THE Master of the High Court said that profits made by financial institutions could be taken into account by courts considering applications to repossess family homes.
Edmund Honohan said repossessions should be deferred where a "fire sale" can be shown to be unjust.
The barrister, who has sided with distressed borrowers in the past, also said that firms standing to make "windfall profits" from fire sales of family homes may be looked on unsympathetically by the courts.
In a paper to be given at a legal conference later this week, Mr Honohan suggested that the Government's new personal insolvency service will not keep applications for repossessions out of the courts.

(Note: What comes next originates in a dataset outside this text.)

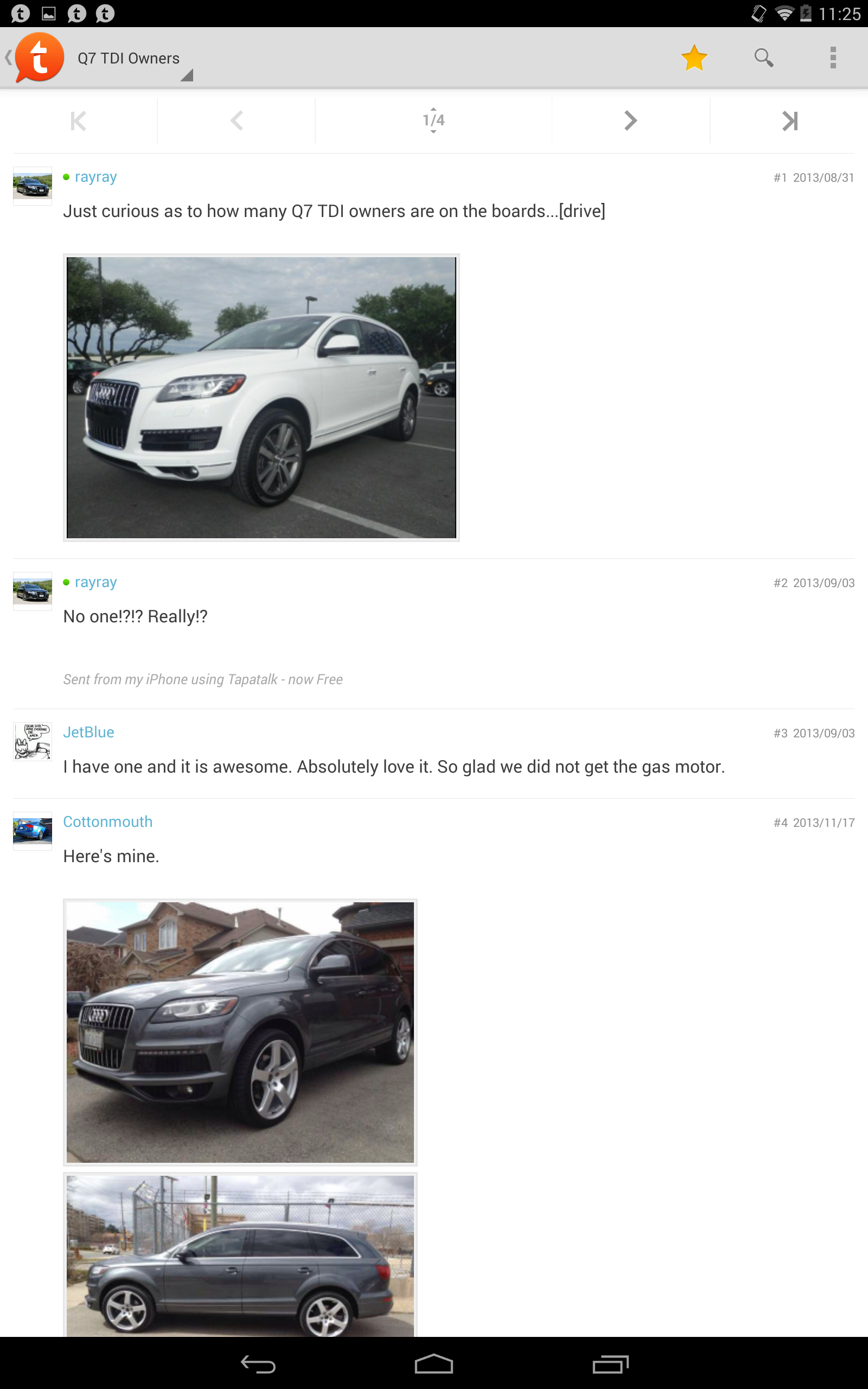The height and width of the screenshot is (1389, 868).
Task: Go to next page chevron
Action: click(x=630, y=120)
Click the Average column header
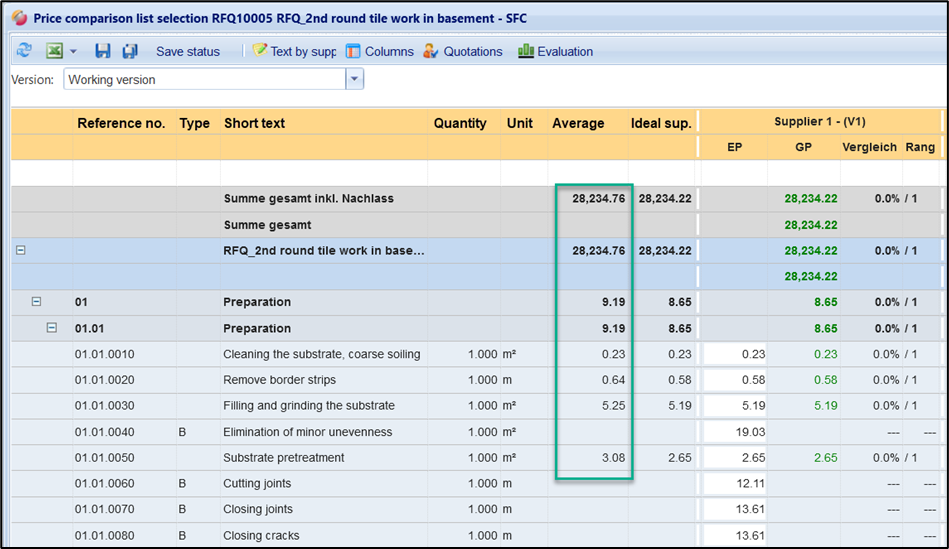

The Government's stated policy was that family home repossessions should be a last resort, but Mr Honohan suggested that lenders couldn't be forced to waive their right to repossess an asset.
He suggested that applications for family home repossession cases will continue to come before the courts, despite the Government's hope that such cases would be settled by agreement through the new personal insolvency service.
In a veiled criticism of the Government's new debt relief scheme, he said the Government was hoping to pressurise lenders to leave family homes alone by reaching agreement with distressed borrowers.
But he said that Personal Insolvency Practitioners (PIPs) "now report an alarming dysfunctionality with the legislation" as only a small pool of borrowers may benefit from it.
Mr Honohan has criticised banks in the past for driving some debt-ridden borrowers to suicide. He criticised creditors pursuing to the bitter end people who could not repay their loans, while the banks had already written off debt for tax purposes.
His paper will be given at a conference in Griffith College on Friday.